Der Fall Edathy wird immer verworrener

Im Verfahren gegen Edathy geht es laut Staatsanwaltschaft Hannover um Vorwürfe im Grenzbereich zur Kinderpornografie. Man habe sich dennoch entschieden, ein Verfahren einzuleiten, sagte Behördenleiter Jörg Fröhlich. Die Behörde nannte damit erstmals die Gründe für die Ermittlungen gegen den ehemaligen Bundestagsabgeordneten.

Edathy habe über das Internet Videos und Fotosets bestellt, außerdem gebe es zwei Downloads. „Das Material, um das es geht, sind Bilder von unbekleideten männlichen Jungen im Alter zwischen 9 und 13, eventuell auch 14 Jahren“, sagte Fröhlich. „Die Frage, ob es sich um Kinderpornos handelt, ist eine schwierige Bewertungsfrage.“ Mit Blick auf die bekanntgewordenen Information Friedrichs an SPD-Chef Gabriel im Oktober sagte der Ermittler: „Wir sind fassungslos.“ 

Friedrich erklärte: „Ich habe damals im Oktober mit der Information an den SPD-Parteivorsitzenden Sigmar Gabriel nach bestem Wissen und Gewissen gehandelt.“ Er hatte Gabriel darüber in Kenntnis gesetzt, dass der Name Edathys bei internationalen Ermittlungen aufgetaucht sei. Die Staatsanwaltschaften in Berlin und Hannover haben noch nicht entschieden, ob sie gegen Friedrich wegen Geheimnisverrats ermitteln wollen, wie die Behörden mitteilten.

Hat Friedrich noch das Vertrauen der Bundeskanzlerin? 

Regierungssprecher Steffen Seibert machte am Freitag deutlich, dass Merkel das Vorgehen Friedrichs akzeptiert, vermied aber direkte Aussagen dazu, ob dieser weiter das Vertrauen der Kanzlerin habe. Friedrichs Erklärung spreche für sich und zeige, dass der Minister sich der Dimension des Sachverhaltes bewusst sei, sagte Seibert. Merkel habe am Freitag telefonisch „ein intensives Gespräch“ mit Friedrich geführt. Danach veröffentlichte Friedrich die Erklärung. Nach dpa-Informationen kam CSU-Chef Horst Seehofer  in Berlin zu einem Gespräch mit der CSU-Landesgruppenchefin Gerda Hasselfeldt zusammen.
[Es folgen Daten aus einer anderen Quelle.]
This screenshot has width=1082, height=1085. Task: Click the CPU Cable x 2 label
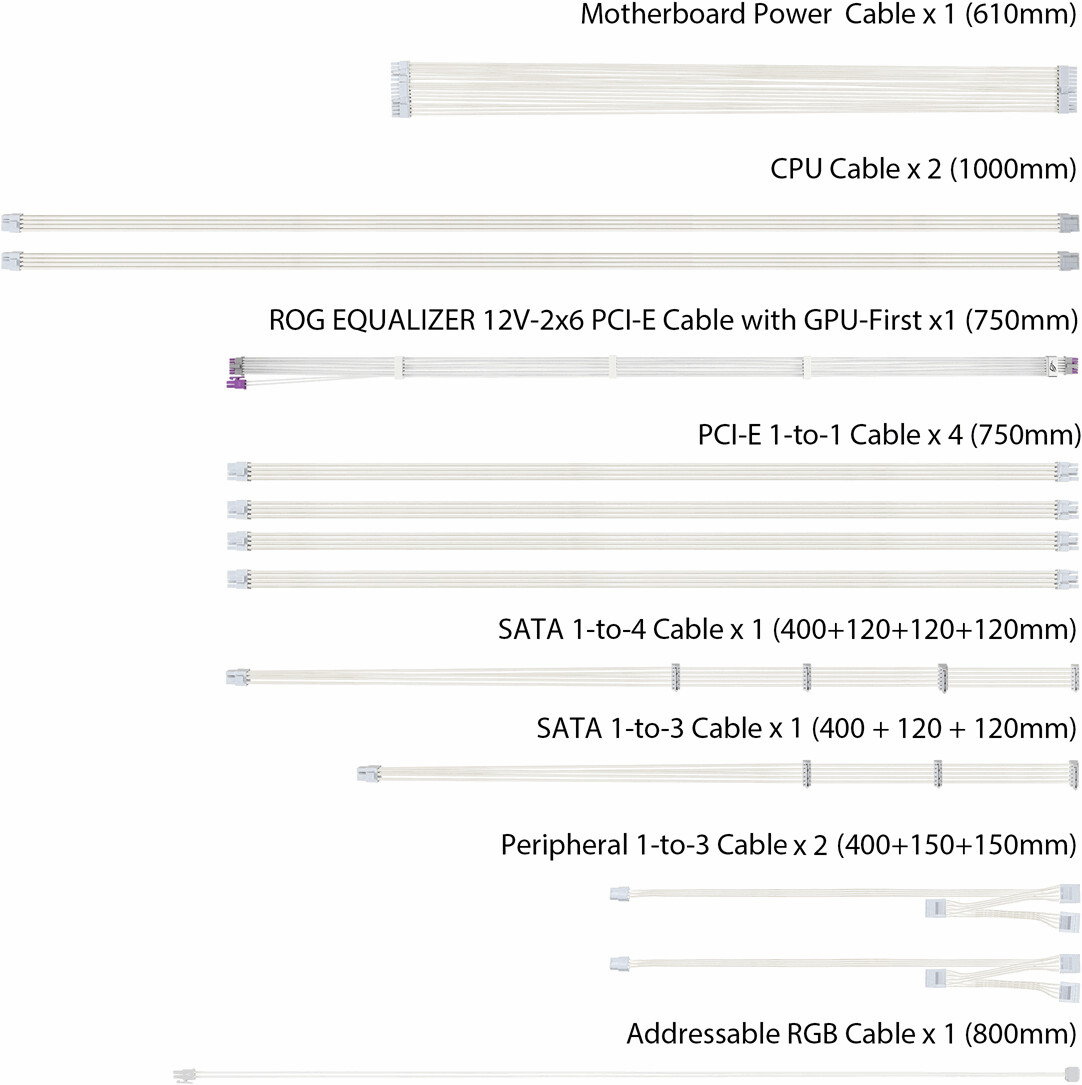(923, 169)
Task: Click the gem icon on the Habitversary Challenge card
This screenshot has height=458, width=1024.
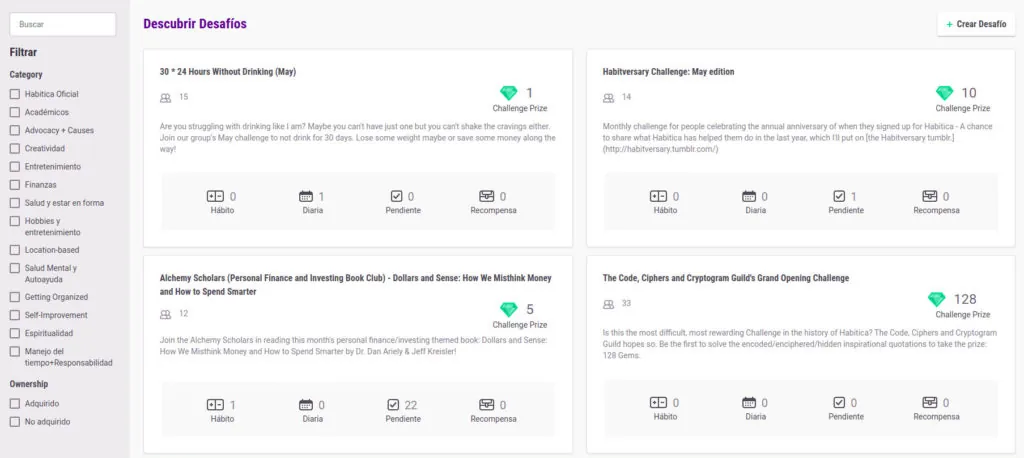Action: (x=945, y=93)
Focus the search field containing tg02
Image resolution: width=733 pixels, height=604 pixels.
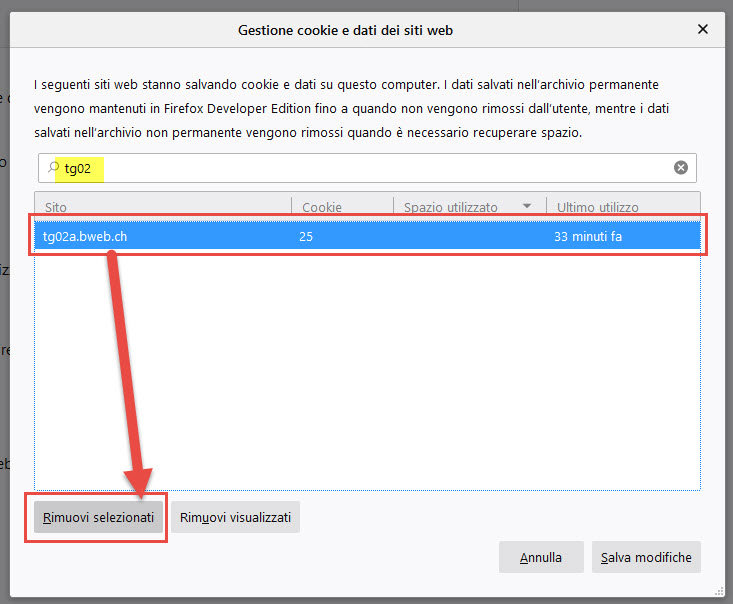(x=360, y=168)
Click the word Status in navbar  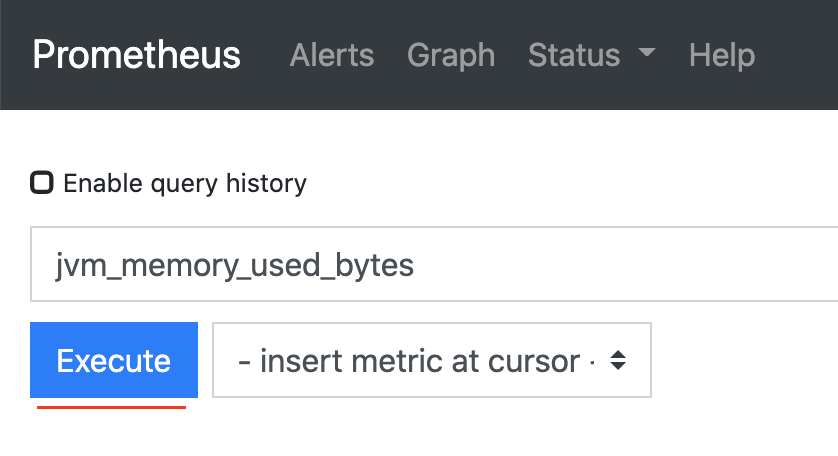click(574, 55)
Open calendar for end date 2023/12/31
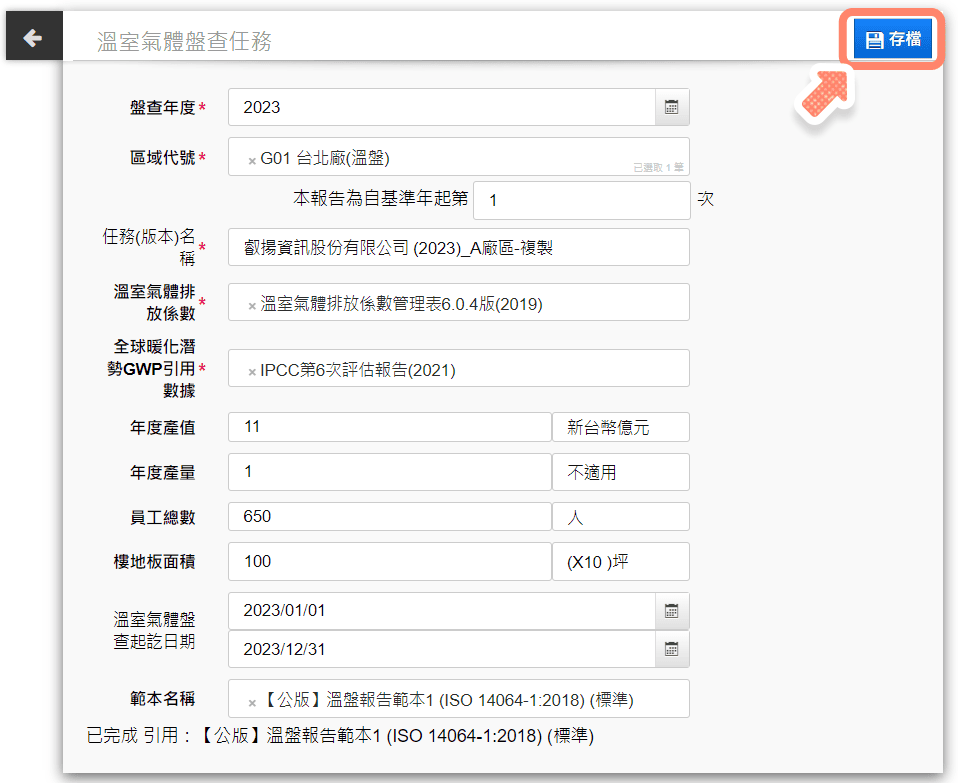This screenshot has height=783, width=958. (672, 649)
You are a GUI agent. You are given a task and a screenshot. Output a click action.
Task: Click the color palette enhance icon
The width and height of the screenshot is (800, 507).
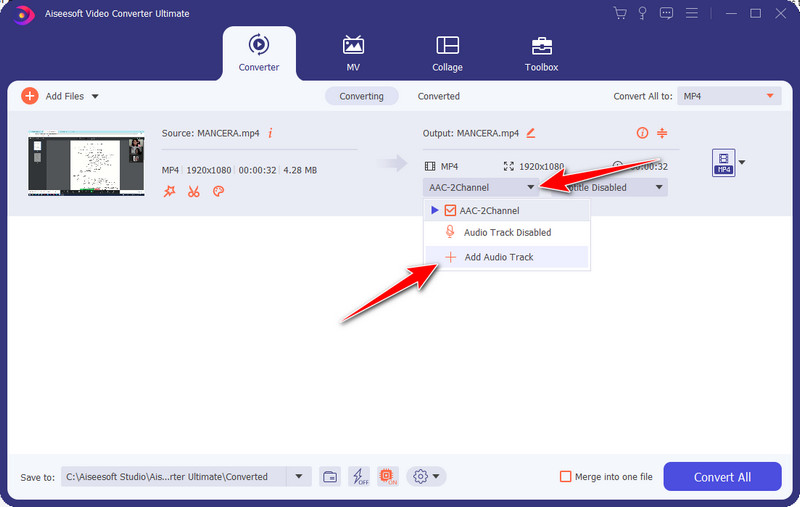coord(218,192)
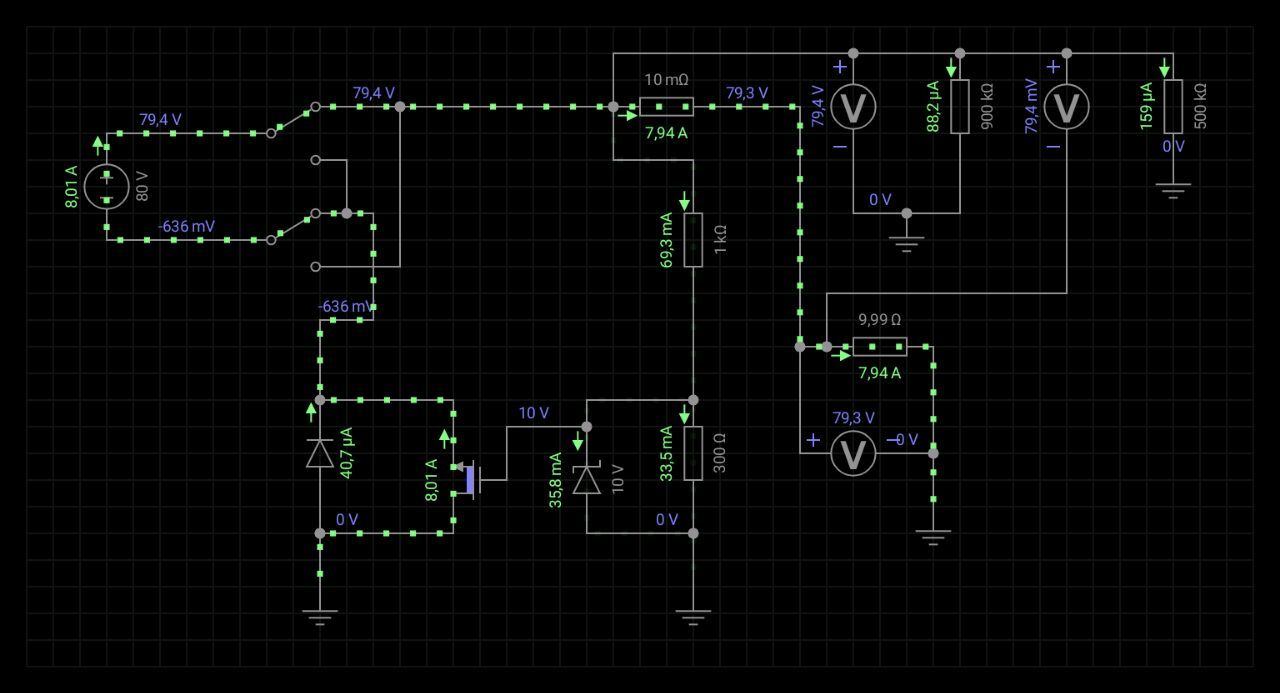
Task: Click the ground symbol below the 500 kΩ resistor
Action: [x=1173, y=190]
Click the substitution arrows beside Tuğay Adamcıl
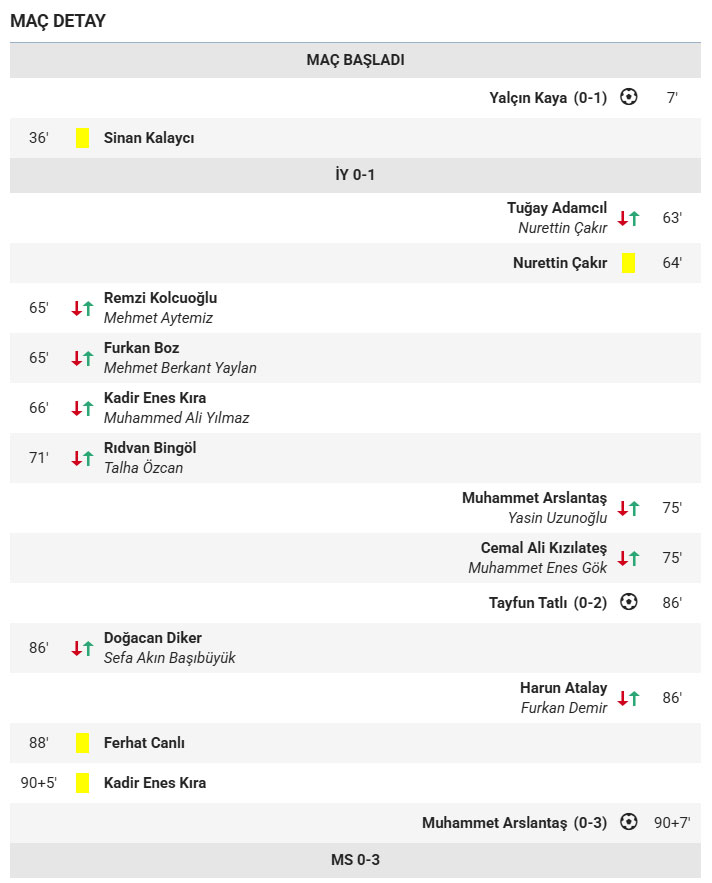 tap(628, 218)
Friedrich widersprach Angaben aus der SPD-Spitze zum Inhalts seines Gesprächs mit Gabriel. SPD-Fraktionschef Thomas Oppermann hatte am Donnerstag erklärt, Friedrich habe Gabriel informiert, dass es im Fall Edathy nicht um strafbare Inhalte gehe, allerdings „werde es möglicherweise zu strafrechtlichen Ermittlungen kommen“. Friedrichs Sprecher, Jens Teschke, wies das am Freitag als falsch zurück: „Wir widersprechen diesem Satz in der Oppermannschen Erklärung.“ Friedrich habe lediglich gesagt, dass es in dem Fall nicht um strafbare Inhalte gehe.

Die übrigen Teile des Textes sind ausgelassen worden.